Aunque me gusta la sugerencia del final de que lo que nos espera del otro lado es horrible, ejem, en todo lo demás la historia me es un fail.

No puedes simplemente decir cosas como «Una vez me convertí en la Antorcha Humana, decidí tirármela de la Chica Invisible y abrir puertas en medio de la nada que te llevan a la nada, con mis poderes de Chica Invisible». Según recuerdo ella podía hacer más que hacerse invisible, o algo así.

Tampoco puedes dejarlo en que «La puerta» es una puerta que te lleva hacia algún lugar presuntuosamente horrible. Me quedé esperando por una explicación, al menos de diccionario, de lo que es La puerta, y no la diste. O qué, ¿en el libro ése te decía tan sólo «La puerta. Piensa en ella y te saldrá», sin dar más explicaciones?
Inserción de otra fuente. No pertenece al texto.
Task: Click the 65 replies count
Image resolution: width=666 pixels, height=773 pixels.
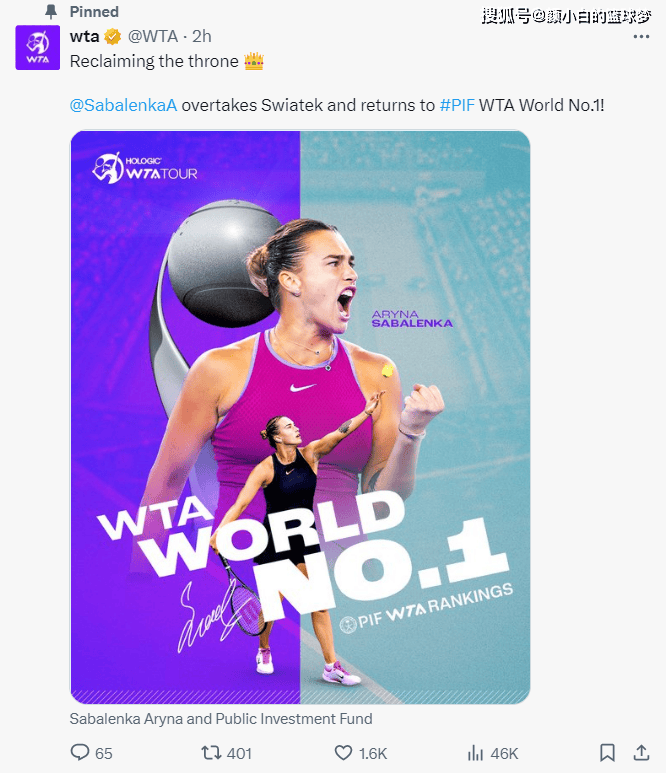Action: (x=104, y=753)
Lo que más me desagradó fue eso de «cuando se salieron de la puerta comenzaron a mover muebles y trastear los electrodomésticos… lo típico», como si no tuvieran nada mejor que hacer, que hacer «lo típico». No sé por qué insisten en hacer parecer a los fantasmas unos sin vida que sólo quieren joder sin motivo aparente ._.